The economies of the remaining 41 states are expected to continue to grow.

It's also important to remember that we're in something of a "golden age" for job-hunting, as low unemployment numbers have put pressure on employers to hire.

How do economic cycles work?

Video by Courtney Stith

Experts also say that it's important to keep in mind that you're always at some risk of career setbacks, not just when the economy hits a rough patch. "We're all very susceptible to losing our jobs tomorrow," says Hannah Morgan, a job search strategist at Career Sherpa.

For that reason, Morgan says, it's smart to be prepared.

How to prepare for the unexpected at work

Morgan says that now is the time to get yourself in order and prepare for a career or job change, whether it's expected or not, since the economy is strong and unemployment is low. First and foremost, she recommends that you consider where you're at workwise, and "take some time to think" about where you want to go next.

"Take a self-assessment," she says. "Are you connected? Marketable? Do you have the skills, do you know the people you need to know?" Ask yourself these questions, and generate your answers, and you'll have a good place to start.

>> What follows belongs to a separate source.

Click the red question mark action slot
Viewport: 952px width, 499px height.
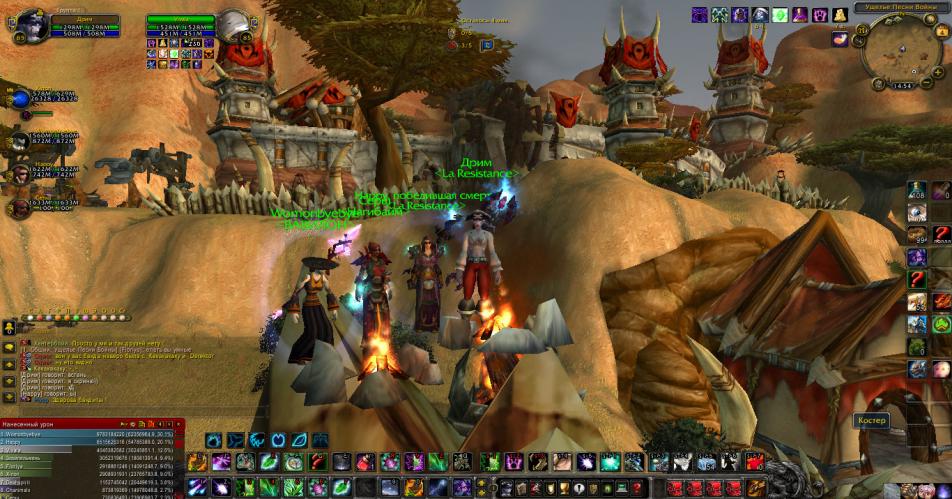point(316,462)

How to recession-proof your finances

Video by Jason Armesto

Here are some other smart career moves you can make:

Build your network. Job referrals are the most common way that companies are filling jobs, so building your professional network may be the key to your next career move. Start networking — attend industry events, join professional associations, and get in touch with old colleagues who may be able to help you out in the future.

Learn some new skills. It's never a bad thing to have more than one marketable skill, especially when you're on the hunt for a new position. Take advantage of any training or education programs your employer offers or that they'll reimburse you for.

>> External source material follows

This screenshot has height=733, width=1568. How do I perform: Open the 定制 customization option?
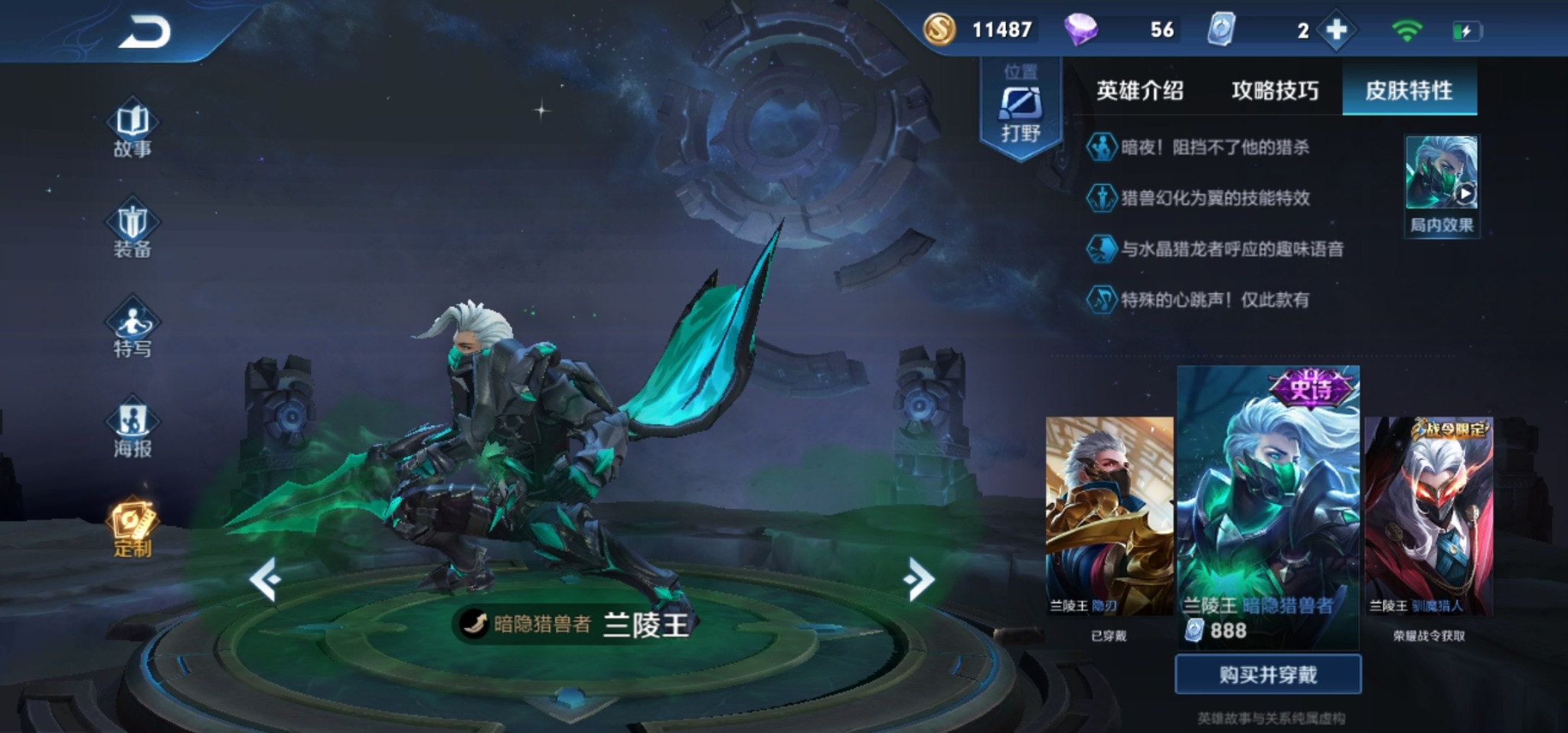tap(132, 528)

You can also shadow colleagues to pick up additional skills. Don't be afraid to talk to your manager to find specific areas to work on that could be helpful and maybe even lucrative. If you're in a data entry role, for instance, it would likely help you in the future to become proficient in software systems like Excel or CRMs like Salesforce.

Plan ahead. Consider your next move or two in advance, so that you won't be caught flat-footed or make a panicky choice you could regret if it turns out you need to make a switch. Would you freelance for a while, for example, or try contract work? Go back to an old employer or try a side hustle while you look for something new? Have even a general plan to guide you can help you feel more confident if or when you need to make a move.